= Tonia Sutherland =

American archives scholar

Tonia Sutherland is an American archivist and educator with an expertise in Black archival studies. She conducts research on critical archival studies, digital studies, and science and technology studies. Sutherland earned a master's degree in library and information science in 2005 and a doctorate in 2014 from the University of Pittsburgh. She holds a Bachelor of Arts in history, performance studies, and cultural studies from Hampshire College.

Sutherland is the child of two Caribbean immigrants and grew up in Pennsylvania. She identifies as queer and is a first-generation college graduate.

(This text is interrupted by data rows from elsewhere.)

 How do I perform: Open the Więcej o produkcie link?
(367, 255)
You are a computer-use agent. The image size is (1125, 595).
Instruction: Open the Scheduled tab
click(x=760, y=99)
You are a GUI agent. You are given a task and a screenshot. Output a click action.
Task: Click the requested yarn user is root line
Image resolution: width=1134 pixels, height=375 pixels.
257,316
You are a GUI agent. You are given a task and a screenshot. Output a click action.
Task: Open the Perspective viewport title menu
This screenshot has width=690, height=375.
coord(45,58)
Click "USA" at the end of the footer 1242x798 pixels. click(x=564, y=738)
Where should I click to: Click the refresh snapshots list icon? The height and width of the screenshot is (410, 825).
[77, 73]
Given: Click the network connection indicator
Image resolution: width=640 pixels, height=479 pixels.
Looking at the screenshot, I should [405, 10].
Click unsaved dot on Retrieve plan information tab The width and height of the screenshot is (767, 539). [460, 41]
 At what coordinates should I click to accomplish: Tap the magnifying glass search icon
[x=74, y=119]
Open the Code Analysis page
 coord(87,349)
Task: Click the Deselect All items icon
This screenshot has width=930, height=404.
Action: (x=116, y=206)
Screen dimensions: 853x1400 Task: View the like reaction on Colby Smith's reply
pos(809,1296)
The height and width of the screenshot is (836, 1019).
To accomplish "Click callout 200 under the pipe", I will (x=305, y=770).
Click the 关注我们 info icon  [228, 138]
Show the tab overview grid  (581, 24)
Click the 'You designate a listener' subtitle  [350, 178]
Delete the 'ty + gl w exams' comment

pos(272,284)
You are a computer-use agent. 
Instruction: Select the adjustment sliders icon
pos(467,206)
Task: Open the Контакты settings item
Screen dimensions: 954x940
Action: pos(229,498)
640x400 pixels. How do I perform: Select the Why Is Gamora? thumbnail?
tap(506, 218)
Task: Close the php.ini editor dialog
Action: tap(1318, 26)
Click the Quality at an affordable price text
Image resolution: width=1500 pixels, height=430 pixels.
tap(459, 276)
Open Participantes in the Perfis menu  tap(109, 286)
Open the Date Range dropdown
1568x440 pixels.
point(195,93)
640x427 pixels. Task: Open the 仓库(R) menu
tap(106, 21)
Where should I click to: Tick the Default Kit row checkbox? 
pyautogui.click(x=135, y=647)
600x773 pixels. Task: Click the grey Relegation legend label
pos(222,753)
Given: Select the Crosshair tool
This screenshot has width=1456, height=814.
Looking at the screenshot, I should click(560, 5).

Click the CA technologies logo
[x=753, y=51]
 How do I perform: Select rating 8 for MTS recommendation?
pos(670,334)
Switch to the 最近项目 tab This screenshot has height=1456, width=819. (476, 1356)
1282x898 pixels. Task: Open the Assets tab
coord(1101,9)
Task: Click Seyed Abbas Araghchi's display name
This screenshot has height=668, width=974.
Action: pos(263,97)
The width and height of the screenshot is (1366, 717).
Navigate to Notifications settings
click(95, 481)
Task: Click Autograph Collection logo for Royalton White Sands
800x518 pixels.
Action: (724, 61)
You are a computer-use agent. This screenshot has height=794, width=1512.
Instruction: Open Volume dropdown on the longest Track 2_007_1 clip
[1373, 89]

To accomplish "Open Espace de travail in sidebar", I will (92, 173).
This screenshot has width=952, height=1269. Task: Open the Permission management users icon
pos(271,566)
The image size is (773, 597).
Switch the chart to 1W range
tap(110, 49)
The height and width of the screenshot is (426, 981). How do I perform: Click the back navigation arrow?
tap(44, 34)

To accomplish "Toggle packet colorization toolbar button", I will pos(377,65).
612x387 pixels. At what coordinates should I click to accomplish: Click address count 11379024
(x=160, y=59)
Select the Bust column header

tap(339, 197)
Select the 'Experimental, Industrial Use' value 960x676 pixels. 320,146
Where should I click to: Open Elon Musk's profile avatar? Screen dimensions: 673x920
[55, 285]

Her published books include Resurrecting the Black Body: Race and the Digital Afterlife, published by the University of California Press in October 2023.

==Publications==

=== Books ===

- Sutherland, Tonia (2023). "Resurrecting the black body: race and the digital afterlife"

=== Book chapters ===

- Sutherland, Tonia (2022). "Archiving Caribbean Identity: Records, Community, and Memory"
- Sutherland, Tonia (2021). "Knowledge Justice".

=== Selected articles ===
- Cifor, M., Garcia, P., Cowan, T.L., Rault, J., Sutherland, T., Chan, A., Rode, J., Hoffmann, A.L., Salehi, N., Nakamura, L. (2019). "Feminist Data Manifest-No"
- Sutherland, Tonia (2017). "Archival Amnesty: In Search of Black American Transitional and Restorative Justice"
- Espinal, Isabel (2018). "A Holistic Approach for Inclusive Librarianship: Decentering Whiteness in Our Profession"
- Sutherland, Tonia (2017). "Making a Killing: On Race, Ritual, and (Re)Membering in Digital Culture"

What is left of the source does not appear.